TRECHO DA FONTE:
------------
Sobre o Agente Verdadeiro... (Al-Kindi)

EPÍSTOLA DE AL-KīNDī SOBRE O AGENTE VERDADEIRO; O PRIMEIRO, O PERFEITO, E SOBRE O AGENTE IMPERFEITO, QUE É AGENTE POR EXTENSÃO[1]

Jamil Ibrahim Iskandar[2]

EM NOME DE DEUS, O CLEMENTE, O MISERICORDIOSO

MEU ÊXITO NÃO É SENÃO POR INTERMÉDIO DE DEUS

Disse aL-KīNDī : é necessário esclarecermos o que é o agir e por quantos modos se diz o agir. Dizemos: o agir verdadeiro e primeiro, é a existência de existentes (mawjudāt) a partir da inexistência. Ficou esclarecido que este agir é próprio de Deus Altíssimo, que É o fim de cada causa pois, a existências dos existentes não é de outro[3]. Quanto ao agir verdadeiro e , de acordo com o que se aplica a este agir, é o efeito de quem causa efeito naquilo sobre o qual causa efeito. O agente verdadeiro causa efeito sem sofrer nenhum gênero de efeito. Portanto, o agente causa efeito sem sofrer nenhum gênero de efeito. O agente verdadeiro é o agente cujas ações não sofrem passividade absolutamente mas, sofre passividade aquele que recebe o efeito a partir do efeito de quem causa efeito; quero dizer: o que sofre passividade a partir do agente.

O agente verdadeiro que, absolutamente, não recebe passividade é Deus (Al-Bārī), Agente do universo, que Seu louvor seja exaltado. Quanto ao que não é Ele, quero dizer, todas Suas criaturas, são chamadas agentes por extensão e não são verdadeiramente (agentes). Quanto aos primeiros agentes por extensão, eles existem a partir de seu Formador Altíssimo ( Al-Bārī – Deus), e outros existem uns a partir dos outros. Deste modo, o primeiro destes é passivo e a partir de sua passividade um outro torna-se passivo e (também)[4] um outro, ainda, torna-se passivo a partir deste e , assim, até acabar[5] no último dos passivos. Quanto ao Formador Altíssimo (Al– Bārī - Deus), Ele é a causa primeira de todos que sofrem passividade; os que são por intermediação e os que não são por intermediação pois, na verdade, Ele é Agente e não é passivo, absolutamente, porque Ele é causa próxima para o passivo primeiro e causa por intermediação para o que vem após o primeiro passivo de seus respectivos passivos.
------------
DADOS APRESENTADOS:

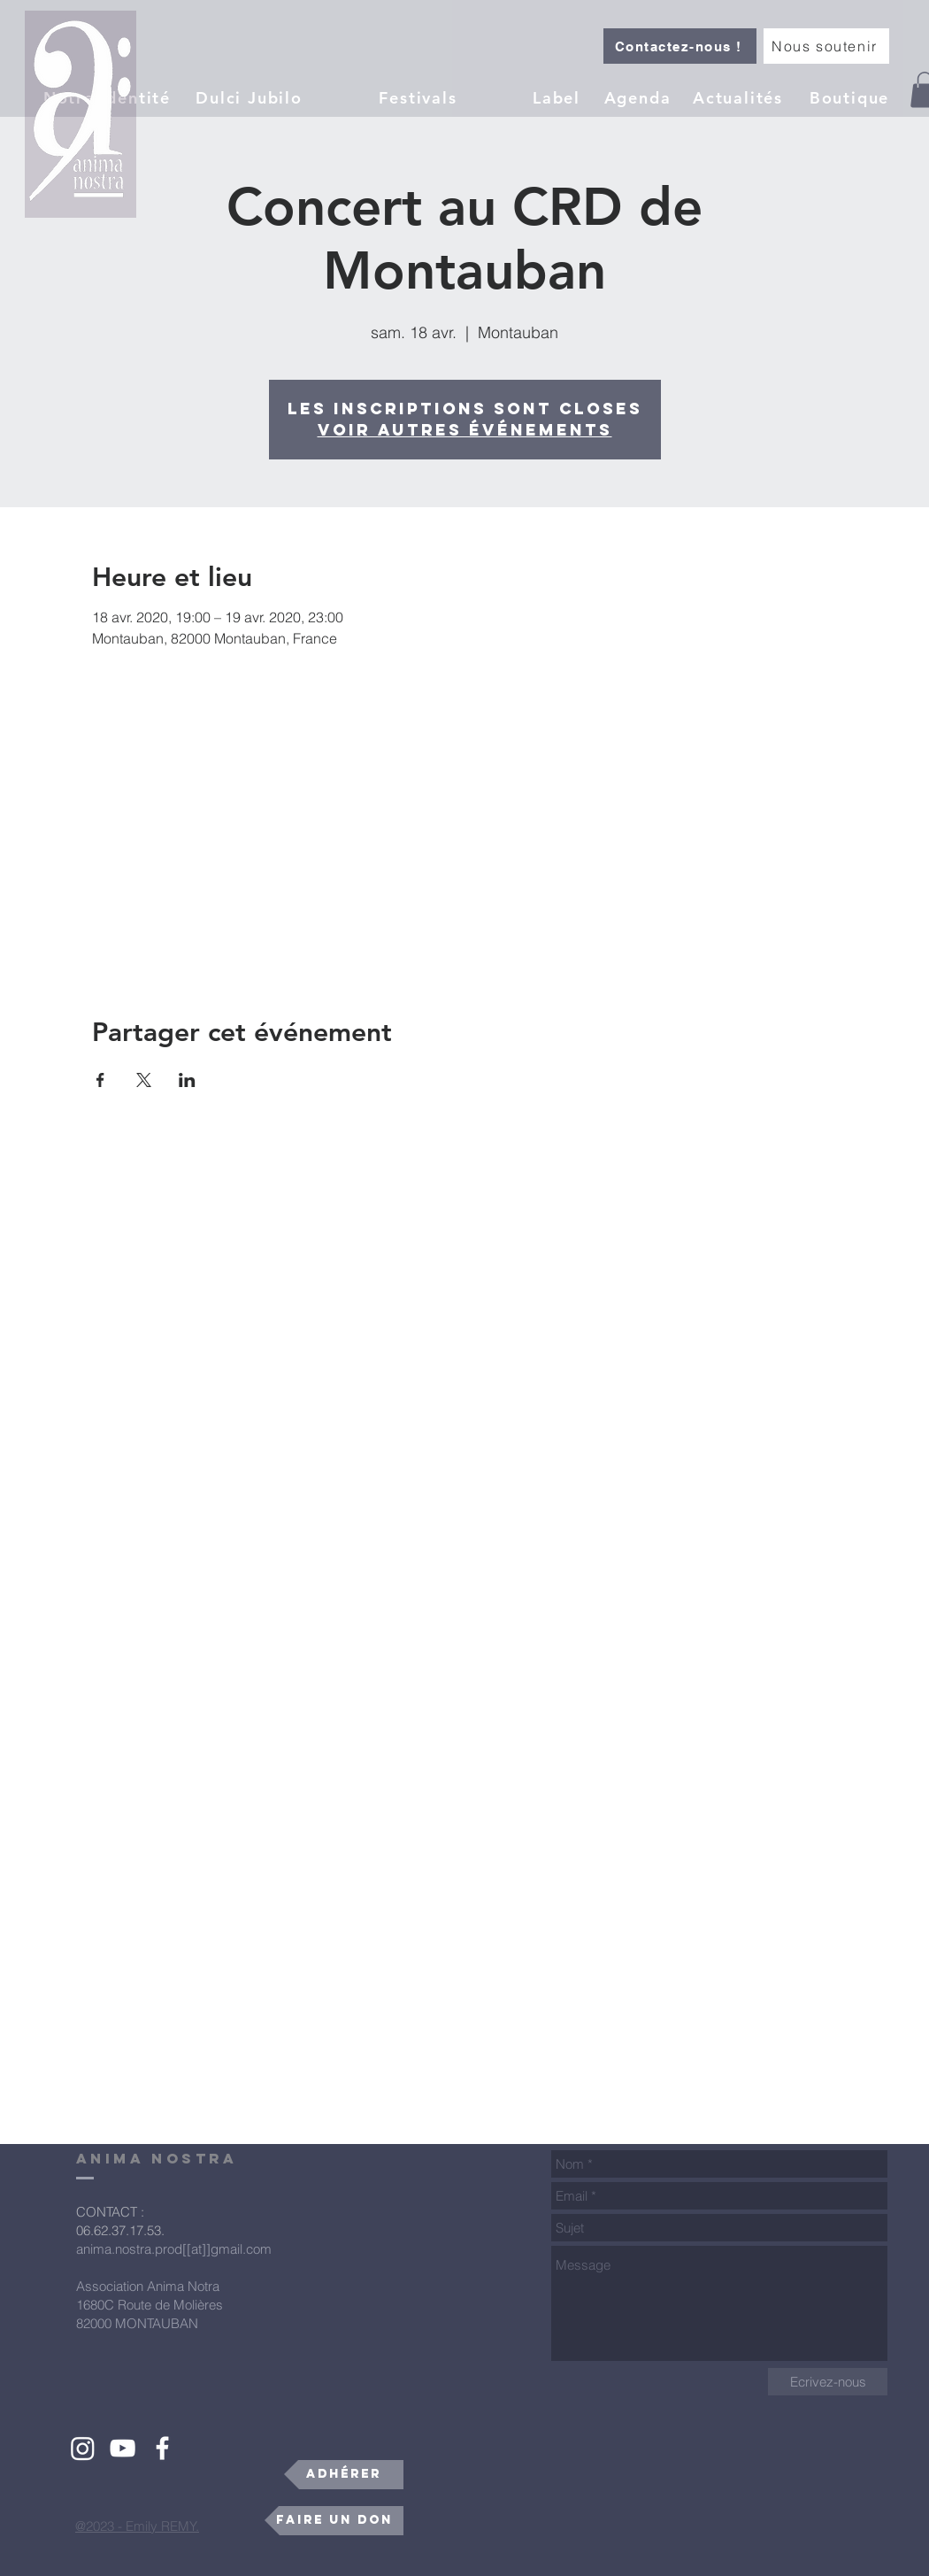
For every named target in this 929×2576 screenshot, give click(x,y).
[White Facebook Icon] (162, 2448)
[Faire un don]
------------
SUAS INSTRUÇÕES: Reproduza o trecho do texto sobre o agente verdadeiro que vai de "MEU ÊXITO NÃO" até "partir do agente.", incluindo ambos.

SOLUÇÃO DO EXERCÍCIO:
MEU ÊXITO NÃO É SENÃO POR INTERMÉDIO DE DEUS

Disse aL-KīNDī : é necessário esclarecermos o que é o agir e por quantos modos se diz o agir. Dizemos: o agir verdadeiro e primeiro, é a existência de existentes (mawjudāt) a partir da inexistência. Ficou esclarecido que este agir é próprio de Deus Altíssimo, que É o fim de cada causa pois, a existências dos existentes não é de outro[3]. Quanto ao agir verdadeiro e , de acordo com o que se aplica a este agir, é o efeito de quem causa efeito naquilo sobre o qual causa efeito. O agente verdadeiro causa efeito sem sofrer nenhum gênero de efeito. Portanto, o agente causa efeito sem sofrer nenhum gênero de efeito. O agente verdadeiro é o agente cujas ações não sofrem passividade absolutamente mas, sofre passividade aquele que recebe o efeito a partir do efeito de quem causa efeito; quero dizer: o que sofre passividade a partir do agente.